On Prurience

On Prurience

Every single thing I want to write about today is too dirty to discuss in a non-locked forum.


I am thinking about it because I have an endeavour that involves teaching at a new place and I don’t want the prospective people to Google me and get all exercised that I use the eff word or talk about sex or cop to drinking alcohol or watching television or porn or whatever other horror that gives uptight people tingles in their nethers.

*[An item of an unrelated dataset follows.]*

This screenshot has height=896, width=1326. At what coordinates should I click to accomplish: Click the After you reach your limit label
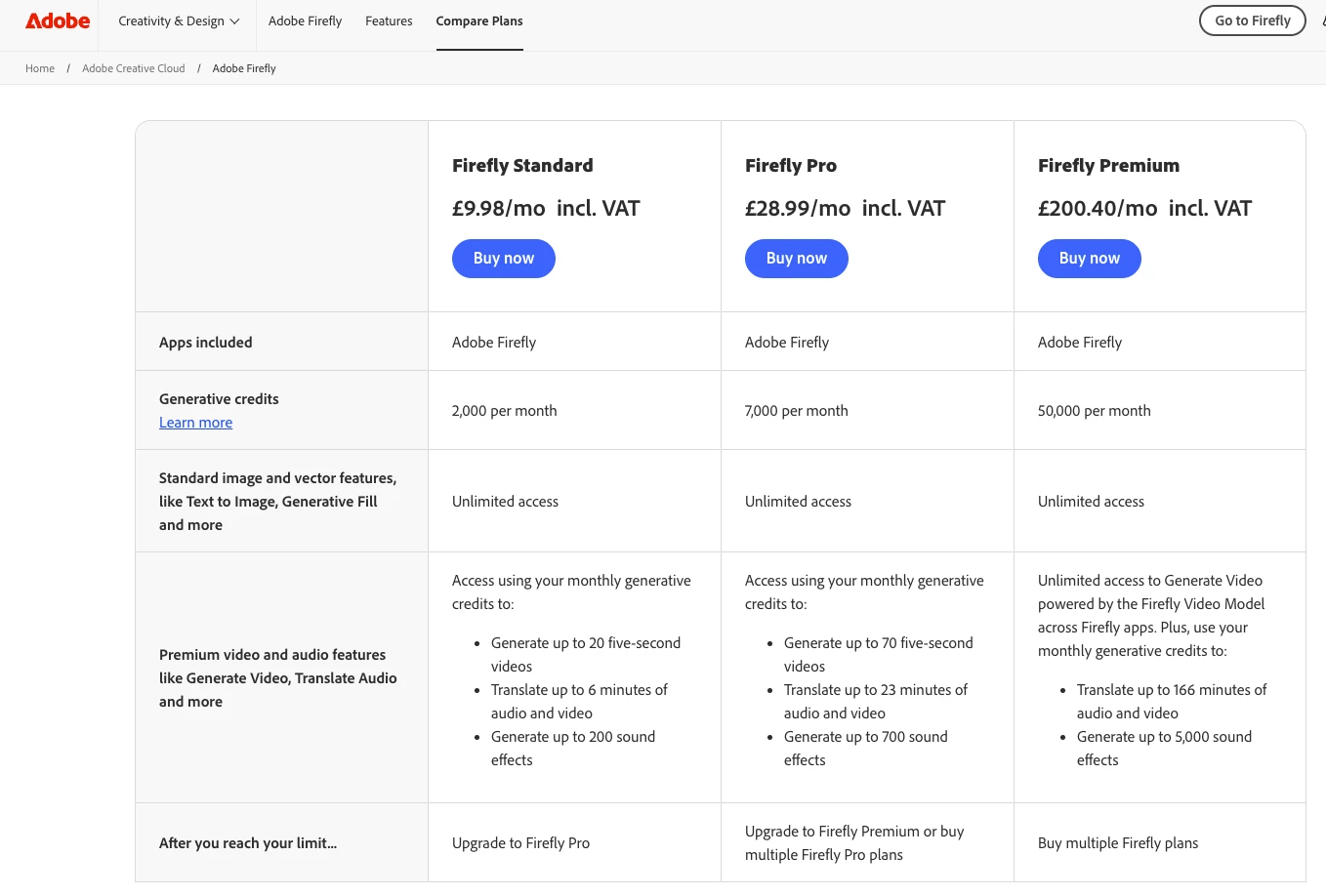click(x=248, y=843)
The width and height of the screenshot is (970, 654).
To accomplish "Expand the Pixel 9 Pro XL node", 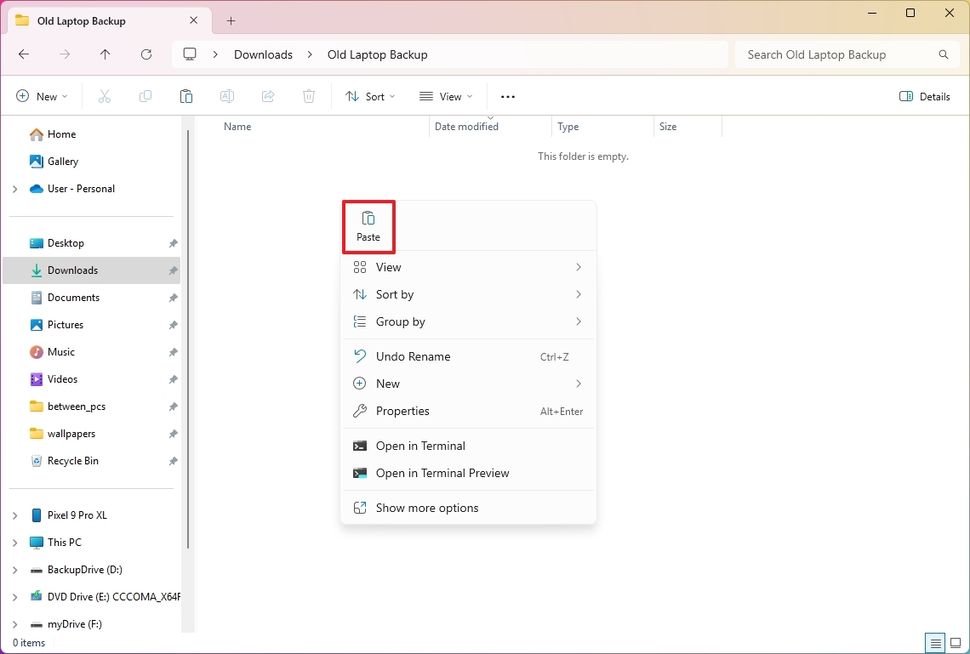I will [x=15, y=516].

Every single thing I want to write about today is not anything I want any of my current students to know about me.  I hate it when I mention something online and then a real-life person will mention it back to me in real life and I’m all WHA? because I’m fairly old and apparently don’t get the scope of my Friends List and that people actually read the crap I put out.  I would like to be an Entire Whole Person to my students, but if you teach, you are supposed to be a Role Model and Wholesome and Moral and Diligent, which means you must hide 95% of all the good stuff about yourself.  *sighs*


I don’t like reading memoirs anymore.  I’d rather be confessional in fake forms.  But sometimes I like to box up what I’m feeling in words, too, just to get it out there. Just to see how it looks, all that jumble in my head.  Of course, this is considered weird, except everyone knows they are all going around thinking the same dumb stuff I am, only I’m dumb enough to say it. 


But why am I dumb for saying it?  If we all think it?  We’re all naked under our clothes, you know.  So, what’s the big damn deal?  You’re as dumb as me, Everyone Else.  I’m just a faster typist.